Musings From My Garden

Musings From My Garden

“I was neither a prophet nor a prophet’s son, but I was a shepherd, and I also took care of sycamore-fig trees.”

Amos 7:14

 

Spring had sprung and my garden was sorely in need. Grabbing my gardening gloves and clippers and long-handled pruning shears, I headed for the yard. I trimmed and chopped and wrestled with all that dead wood, keeping a sharp eye out for the tender new growth—such tedious, nit-picking work.

And my mind wandered everywhere, eventually landing on the book of Amos—a natural considering the prophet’s occupations of shepherd and fig farmer.

A fig farmer had to diligently prune his trees to produce that lush fruit. The sins of the Israelites were “beyond the pale”*. It was time for the Lord to prune out all that dead wood. He had planted their righteousness in His law, watered it in His grace, and fertilized it with His love. Their branches should have been loaded with godliness. Instead they’d denied justice to the poor and oppressed, profaned God’s holy name with temple prostitution, and turned to other gods (2:6-8).  

So God was forced to condemn their excessive transgressions, one by one: “For three sins of Israel, even for four, I will not turn back my wrath” (Amos 2:6). Those Israelites thought He was nit-picking at them—why, look at Damascus and Gaza and Tyre and Edom and Ammon and Moab, not to mention Judah (1:3-2:5)! And that’s exactly what the Lord was doing. If His people didn’t get to the root of their sin they would never return to that special relationship they once had with Him.

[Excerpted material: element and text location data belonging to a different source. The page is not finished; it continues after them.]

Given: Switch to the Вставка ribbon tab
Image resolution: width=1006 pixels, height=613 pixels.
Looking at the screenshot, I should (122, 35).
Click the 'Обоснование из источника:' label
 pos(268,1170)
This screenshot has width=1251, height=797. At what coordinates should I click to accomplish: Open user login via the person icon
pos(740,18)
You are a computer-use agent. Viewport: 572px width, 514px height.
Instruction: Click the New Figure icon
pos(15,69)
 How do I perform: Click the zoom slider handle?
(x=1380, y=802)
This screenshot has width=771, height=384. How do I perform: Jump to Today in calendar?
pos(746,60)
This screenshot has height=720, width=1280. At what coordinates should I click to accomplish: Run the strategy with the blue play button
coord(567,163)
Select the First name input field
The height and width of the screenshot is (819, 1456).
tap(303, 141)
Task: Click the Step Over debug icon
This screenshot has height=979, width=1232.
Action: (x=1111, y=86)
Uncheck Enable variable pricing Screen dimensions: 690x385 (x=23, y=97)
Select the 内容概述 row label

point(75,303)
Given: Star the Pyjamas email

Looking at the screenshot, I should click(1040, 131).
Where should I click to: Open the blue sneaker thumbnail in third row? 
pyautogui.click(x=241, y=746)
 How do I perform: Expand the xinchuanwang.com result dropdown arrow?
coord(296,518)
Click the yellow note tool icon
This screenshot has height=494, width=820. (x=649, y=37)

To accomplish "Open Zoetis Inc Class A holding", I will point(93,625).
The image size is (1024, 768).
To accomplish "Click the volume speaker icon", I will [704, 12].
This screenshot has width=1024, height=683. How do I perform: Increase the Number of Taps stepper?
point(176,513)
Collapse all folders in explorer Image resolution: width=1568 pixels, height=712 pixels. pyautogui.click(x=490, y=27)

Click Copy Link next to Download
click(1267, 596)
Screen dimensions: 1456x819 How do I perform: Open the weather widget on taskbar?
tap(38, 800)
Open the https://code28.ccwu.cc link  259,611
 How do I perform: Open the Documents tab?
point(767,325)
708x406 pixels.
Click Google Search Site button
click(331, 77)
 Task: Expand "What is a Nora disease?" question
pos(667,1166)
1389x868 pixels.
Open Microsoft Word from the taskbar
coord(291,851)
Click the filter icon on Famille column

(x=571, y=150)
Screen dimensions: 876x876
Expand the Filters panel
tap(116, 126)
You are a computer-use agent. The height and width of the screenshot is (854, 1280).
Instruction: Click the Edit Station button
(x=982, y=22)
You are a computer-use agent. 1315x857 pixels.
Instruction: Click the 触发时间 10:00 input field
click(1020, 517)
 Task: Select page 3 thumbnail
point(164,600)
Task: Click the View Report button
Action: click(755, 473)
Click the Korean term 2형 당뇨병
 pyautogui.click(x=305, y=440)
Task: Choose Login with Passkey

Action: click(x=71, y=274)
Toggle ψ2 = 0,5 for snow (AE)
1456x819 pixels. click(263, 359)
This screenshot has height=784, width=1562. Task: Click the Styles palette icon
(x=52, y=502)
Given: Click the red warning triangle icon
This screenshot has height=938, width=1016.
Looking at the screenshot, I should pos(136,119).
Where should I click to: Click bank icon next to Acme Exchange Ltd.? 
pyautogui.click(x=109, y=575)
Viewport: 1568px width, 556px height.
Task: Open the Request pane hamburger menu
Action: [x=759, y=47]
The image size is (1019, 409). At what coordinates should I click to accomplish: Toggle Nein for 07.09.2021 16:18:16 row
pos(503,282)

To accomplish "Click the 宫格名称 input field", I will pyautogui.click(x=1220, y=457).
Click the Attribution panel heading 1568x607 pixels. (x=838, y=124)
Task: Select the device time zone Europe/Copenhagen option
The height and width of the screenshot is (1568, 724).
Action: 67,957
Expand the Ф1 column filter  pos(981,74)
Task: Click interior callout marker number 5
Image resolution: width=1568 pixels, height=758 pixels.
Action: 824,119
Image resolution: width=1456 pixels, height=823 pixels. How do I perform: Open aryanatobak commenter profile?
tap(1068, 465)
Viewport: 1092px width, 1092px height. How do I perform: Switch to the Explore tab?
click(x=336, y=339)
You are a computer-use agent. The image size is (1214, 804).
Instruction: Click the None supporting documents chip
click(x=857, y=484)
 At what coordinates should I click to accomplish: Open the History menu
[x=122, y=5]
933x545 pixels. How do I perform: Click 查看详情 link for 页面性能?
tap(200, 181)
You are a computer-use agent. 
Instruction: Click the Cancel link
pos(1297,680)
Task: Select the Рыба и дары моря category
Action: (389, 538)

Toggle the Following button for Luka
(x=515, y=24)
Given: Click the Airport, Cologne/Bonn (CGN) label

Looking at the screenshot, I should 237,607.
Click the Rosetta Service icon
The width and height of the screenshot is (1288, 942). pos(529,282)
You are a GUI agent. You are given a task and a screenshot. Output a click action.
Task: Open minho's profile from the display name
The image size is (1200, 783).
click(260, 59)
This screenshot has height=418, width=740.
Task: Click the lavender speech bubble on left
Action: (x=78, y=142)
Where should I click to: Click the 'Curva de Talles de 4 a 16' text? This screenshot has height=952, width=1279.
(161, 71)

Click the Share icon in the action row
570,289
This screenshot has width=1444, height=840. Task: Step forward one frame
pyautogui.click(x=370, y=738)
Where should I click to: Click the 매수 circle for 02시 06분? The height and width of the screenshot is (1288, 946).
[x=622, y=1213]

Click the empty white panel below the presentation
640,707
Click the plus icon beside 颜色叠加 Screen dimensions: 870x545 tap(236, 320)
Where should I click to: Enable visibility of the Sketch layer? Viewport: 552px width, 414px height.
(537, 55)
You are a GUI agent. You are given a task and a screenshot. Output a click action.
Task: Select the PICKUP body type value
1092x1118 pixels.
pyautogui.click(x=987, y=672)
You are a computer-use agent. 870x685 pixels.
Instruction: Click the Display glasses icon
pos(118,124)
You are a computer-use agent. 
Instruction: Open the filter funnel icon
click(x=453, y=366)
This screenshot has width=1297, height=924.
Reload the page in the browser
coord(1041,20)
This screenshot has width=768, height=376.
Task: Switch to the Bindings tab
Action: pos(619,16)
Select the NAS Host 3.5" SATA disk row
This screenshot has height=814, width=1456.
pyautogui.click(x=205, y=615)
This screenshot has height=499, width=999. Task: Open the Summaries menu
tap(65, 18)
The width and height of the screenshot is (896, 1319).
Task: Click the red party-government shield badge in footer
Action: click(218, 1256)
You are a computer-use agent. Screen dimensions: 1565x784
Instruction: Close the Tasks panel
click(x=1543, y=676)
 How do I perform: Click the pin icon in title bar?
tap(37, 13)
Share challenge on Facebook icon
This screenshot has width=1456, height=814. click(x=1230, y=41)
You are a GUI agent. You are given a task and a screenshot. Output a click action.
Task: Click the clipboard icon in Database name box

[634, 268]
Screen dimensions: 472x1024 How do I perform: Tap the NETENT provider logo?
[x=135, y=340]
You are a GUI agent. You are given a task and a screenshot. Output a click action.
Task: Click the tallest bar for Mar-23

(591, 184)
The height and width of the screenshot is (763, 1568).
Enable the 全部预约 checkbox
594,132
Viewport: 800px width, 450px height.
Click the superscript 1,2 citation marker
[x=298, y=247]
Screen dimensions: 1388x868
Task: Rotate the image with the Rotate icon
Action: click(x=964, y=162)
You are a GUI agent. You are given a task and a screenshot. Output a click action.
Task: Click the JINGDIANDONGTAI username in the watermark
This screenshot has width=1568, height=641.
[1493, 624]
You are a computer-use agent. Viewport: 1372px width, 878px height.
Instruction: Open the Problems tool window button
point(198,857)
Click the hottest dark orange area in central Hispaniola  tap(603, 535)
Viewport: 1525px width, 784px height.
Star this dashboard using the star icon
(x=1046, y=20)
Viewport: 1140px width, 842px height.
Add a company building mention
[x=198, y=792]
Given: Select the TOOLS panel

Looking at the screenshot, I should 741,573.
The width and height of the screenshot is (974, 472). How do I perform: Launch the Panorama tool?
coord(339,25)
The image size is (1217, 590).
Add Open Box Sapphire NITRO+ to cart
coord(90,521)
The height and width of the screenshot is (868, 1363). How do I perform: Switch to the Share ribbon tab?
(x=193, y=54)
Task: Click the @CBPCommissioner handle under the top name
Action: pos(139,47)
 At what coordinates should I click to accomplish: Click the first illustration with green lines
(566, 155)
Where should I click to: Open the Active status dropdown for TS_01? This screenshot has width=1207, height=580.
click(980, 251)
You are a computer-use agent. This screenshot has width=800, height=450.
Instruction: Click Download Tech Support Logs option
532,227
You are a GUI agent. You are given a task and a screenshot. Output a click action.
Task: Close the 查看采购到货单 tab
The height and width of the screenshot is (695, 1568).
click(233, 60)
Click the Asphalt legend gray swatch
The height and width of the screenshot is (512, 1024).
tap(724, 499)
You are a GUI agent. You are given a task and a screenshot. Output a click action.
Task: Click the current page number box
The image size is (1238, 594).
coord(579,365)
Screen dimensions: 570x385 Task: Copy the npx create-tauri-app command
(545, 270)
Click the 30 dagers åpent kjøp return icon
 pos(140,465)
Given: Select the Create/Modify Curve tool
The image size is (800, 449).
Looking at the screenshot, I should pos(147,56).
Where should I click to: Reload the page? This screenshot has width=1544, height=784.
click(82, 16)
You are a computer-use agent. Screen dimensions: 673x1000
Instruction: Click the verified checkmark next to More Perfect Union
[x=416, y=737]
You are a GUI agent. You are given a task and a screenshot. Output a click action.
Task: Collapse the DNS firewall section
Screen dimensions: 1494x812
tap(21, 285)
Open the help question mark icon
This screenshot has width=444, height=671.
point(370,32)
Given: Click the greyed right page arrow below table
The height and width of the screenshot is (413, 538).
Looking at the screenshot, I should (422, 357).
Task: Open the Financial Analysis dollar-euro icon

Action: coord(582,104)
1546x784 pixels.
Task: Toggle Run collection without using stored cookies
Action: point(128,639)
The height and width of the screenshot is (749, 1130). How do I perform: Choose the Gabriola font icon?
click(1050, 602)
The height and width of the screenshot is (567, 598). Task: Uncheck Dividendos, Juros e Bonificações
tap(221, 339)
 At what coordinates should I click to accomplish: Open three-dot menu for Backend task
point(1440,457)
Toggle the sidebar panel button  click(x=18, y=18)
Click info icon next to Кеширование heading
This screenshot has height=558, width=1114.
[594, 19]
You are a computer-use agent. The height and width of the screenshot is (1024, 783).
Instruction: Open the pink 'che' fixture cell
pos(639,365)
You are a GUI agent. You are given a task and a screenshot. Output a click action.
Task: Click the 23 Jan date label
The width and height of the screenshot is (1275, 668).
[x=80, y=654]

Amos knew about nit-picking. Sheep were the carriers of lice and their eggs, nits. Have you ever picked nits? I spent one summer in Newfoundland at a small cottage hospital. When the children came in from the outports for care, they inevitably had to be treated for lice. The aides carefully combed through the heads of their small charges in search of those tiny nits, the only way to eradicate the problem.

Thankfully my mind then turned to Shakespeare and the inherent quality of God’s mercy to all who turn their sins over to Him:

“The quality of mercy is not strained;

  It droppeth as the gentle rain from heaven upon the place beneath.

  It is twice blessed; it blesseth him that gives, and him that takes.”

  —Portia, Merchant of Venice

 

Nancy P

*excessive, offensive, unacceptable

All Scripture quotations are from the NIV 1973, 1978, 1984, unless otherwise noted.